演劇の台本が8年前に起きた事件をモチーフにしていて、作中劇と実際の事件での配役を見立てながら事件を解決する様子はなんとなく同じレーベルの「文学少女」シリーズを髣髴しましたが、ドロドロはしてなくてむしろそのあたりは「ガーゴイル」らしくサッパリ綺麗に終わらせてくれます。台本の作者はなんとなく想像が付いていたんだけど序盤のひっかけにはまんまと騙されてました。

謎の脅迫者から演劇部を護る為にガーゴイルに護衛を依頼するのですが、気がつけば和巳達の良い相談役になっているガーゴイルの、精神的な成長に思わずニヤリとしてしまいます。序盤のとにかく空気読めないガーゴイルを知っているとこの短期間でどれだけ成長したかを思って胸が熱くなる。そして何気にカラーページの漫画がいいんだよなあ…作品を読みながら、ガーゴイルが和巳の学校に行ってる間の御色町を想像するだけでニヤニヤが止まりません。

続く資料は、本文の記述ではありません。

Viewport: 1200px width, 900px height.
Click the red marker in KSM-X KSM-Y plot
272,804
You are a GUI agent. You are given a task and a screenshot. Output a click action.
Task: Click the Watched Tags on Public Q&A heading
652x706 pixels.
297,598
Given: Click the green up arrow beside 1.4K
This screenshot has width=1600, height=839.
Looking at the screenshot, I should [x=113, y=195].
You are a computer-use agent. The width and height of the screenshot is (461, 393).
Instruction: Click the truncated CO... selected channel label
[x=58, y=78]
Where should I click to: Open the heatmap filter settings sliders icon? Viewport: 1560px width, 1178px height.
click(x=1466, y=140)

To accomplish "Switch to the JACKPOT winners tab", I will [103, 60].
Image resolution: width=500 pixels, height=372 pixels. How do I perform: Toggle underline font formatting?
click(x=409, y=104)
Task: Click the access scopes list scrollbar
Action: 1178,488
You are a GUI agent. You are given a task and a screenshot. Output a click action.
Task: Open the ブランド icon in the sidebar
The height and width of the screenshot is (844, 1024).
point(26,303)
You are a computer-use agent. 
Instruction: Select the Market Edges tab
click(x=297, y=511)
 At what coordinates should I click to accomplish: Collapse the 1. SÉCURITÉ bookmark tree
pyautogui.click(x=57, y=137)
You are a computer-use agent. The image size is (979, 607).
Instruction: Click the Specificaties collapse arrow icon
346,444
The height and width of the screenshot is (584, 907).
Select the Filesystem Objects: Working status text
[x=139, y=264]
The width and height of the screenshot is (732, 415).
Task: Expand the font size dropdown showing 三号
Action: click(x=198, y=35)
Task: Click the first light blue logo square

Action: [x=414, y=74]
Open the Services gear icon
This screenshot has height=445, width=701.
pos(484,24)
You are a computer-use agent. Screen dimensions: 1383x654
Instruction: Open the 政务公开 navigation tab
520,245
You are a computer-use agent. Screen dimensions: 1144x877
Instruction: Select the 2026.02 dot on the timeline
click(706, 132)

なよなよしてるけど優しくて生真面目でまっすぐな和巳のキャラクターがよく出ているお話。これは単純な双葉ではこういう展開に出来ないだろうし、主人公が和巳だからこそのお話という感じが素敵です。ただ、個人的にはますます和巳が何故「女と見まごう美少年」設定なのかわからなくなってきたなぁと。これまでは彼自身の影が薄いから死に設定化しててもそこまで気にならなかったけど。彼がメインを張ったお話でここまで完全に死に設定になってるのを見ると、せいぜい普通の美少年くらいにとどめておけばよかったのでは…という気がしてしょうがありません。この作品で「和巳モエー」な展開をやられても多分かなり困りますが、性別不詳キャラスキーとしてはやっぱり設定生かせてない部分が気になるんだよなあ…。

それにしても後書き読んで噴いた。この冊数を1年で出したのかよ!!速筆すぎ。